(REQUIRED WORK): Copy out all the entries below, word for word.

== Segment start ==

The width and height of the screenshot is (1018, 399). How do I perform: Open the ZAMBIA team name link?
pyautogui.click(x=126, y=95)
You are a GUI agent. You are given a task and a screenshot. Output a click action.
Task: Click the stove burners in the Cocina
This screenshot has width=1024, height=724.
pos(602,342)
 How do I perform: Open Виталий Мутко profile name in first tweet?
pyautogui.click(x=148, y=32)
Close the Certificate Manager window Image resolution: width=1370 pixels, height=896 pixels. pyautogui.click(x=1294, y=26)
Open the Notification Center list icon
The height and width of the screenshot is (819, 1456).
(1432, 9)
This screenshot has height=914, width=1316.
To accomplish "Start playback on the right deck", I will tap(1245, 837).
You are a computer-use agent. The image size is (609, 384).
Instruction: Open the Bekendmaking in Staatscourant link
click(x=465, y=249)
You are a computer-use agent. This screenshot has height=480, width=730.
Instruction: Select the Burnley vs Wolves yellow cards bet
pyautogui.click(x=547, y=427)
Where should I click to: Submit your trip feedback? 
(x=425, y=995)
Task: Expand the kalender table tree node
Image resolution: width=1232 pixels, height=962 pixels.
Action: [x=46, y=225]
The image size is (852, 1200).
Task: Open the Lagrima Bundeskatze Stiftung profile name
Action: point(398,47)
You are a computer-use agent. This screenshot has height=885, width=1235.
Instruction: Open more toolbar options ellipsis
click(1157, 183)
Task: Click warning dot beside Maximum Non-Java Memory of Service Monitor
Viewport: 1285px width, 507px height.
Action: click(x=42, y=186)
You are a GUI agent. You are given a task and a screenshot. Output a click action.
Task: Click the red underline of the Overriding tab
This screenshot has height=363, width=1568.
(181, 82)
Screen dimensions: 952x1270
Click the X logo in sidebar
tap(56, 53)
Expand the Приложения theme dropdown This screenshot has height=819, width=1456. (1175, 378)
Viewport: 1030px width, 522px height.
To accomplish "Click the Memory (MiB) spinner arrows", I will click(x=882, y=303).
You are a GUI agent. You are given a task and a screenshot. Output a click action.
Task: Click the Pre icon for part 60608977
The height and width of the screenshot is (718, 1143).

== Segment end ==

(ANSWER TO THIS TASK):
The width and height of the screenshot is (1018, 399). How do I perform: Open the ZAMBIA team name link?
pyautogui.click(x=126, y=95)
You are a GUI agent. You are given a task and a screenshot. Output a click action.
Task: Click the stove burners in the Cocina
This screenshot has width=1024, height=724.
pos(602,342)
 How do I perform: Open Виталий Мутко profile name in first tweet?
pyautogui.click(x=148, y=32)
Close the Certificate Manager window Image resolution: width=1370 pixels, height=896 pixels. pyautogui.click(x=1294, y=26)
Open the Notification Center list icon
The height and width of the screenshot is (819, 1456).
(1432, 9)
This screenshot has height=914, width=1316.
To accomplish "Start playback on the right deck", I will tap(1245, 837).
You are a computer-use agent. The image size is (609, 384).
Instruction: Open the Bekendmaking in Staatscourant link
click(x=465, y=249)
You are a computer-use agent. This screenshot has height=480, width=730.
Instruction: Select the Burnley vs Wolves yellow cards bet
pyautogui.click(x=547, y=427)
Where should I click to: Submit your trip feedback? 
(x=425, y=995)
Task: Expand the kalender table tree node
Image resolution: width=1232 pixels, height=962 pixels.
Action: [x=46, y=225]
The image size is (852, 1200).
Task: Open the Lagrima Bundeskatze Stiftung profile name
Action: point(398,47)
You are a computer-use agent. This screenshot has height=885, width=1235.
Instruction: Open more toolbar options ellipsis
click(1157, 183)
Task: Click warning dot beside Maximum Non-Java Memory of Service Monitor
Viewport: 1285px width, 507px height.
Action: click(x=42, y=186)
You are a GUI agent. You are given a task and a screenshot. Output a click action.
Task: Click the red underline of the Overriding tab
This screenshot has height=363, width=1568.
(181, 82)
Screen dimensions: 952x1270
Click the X logo in sidebar
tap(56, 53)
Expand the Приложения theme dropdown This screenshot has height=819, width=1456. (1175, 378)
Viewport: 1030px width, 522px height.
To accomplish "Click the Memory (MiB) spinner arrows", I will click(x=882, y=303).
You are a GUI agent. You are given a task and a screenshot. Output a click action.
Task: Click the Pre icon for part 60608977
The height and width of the screenshot is (718, 1143).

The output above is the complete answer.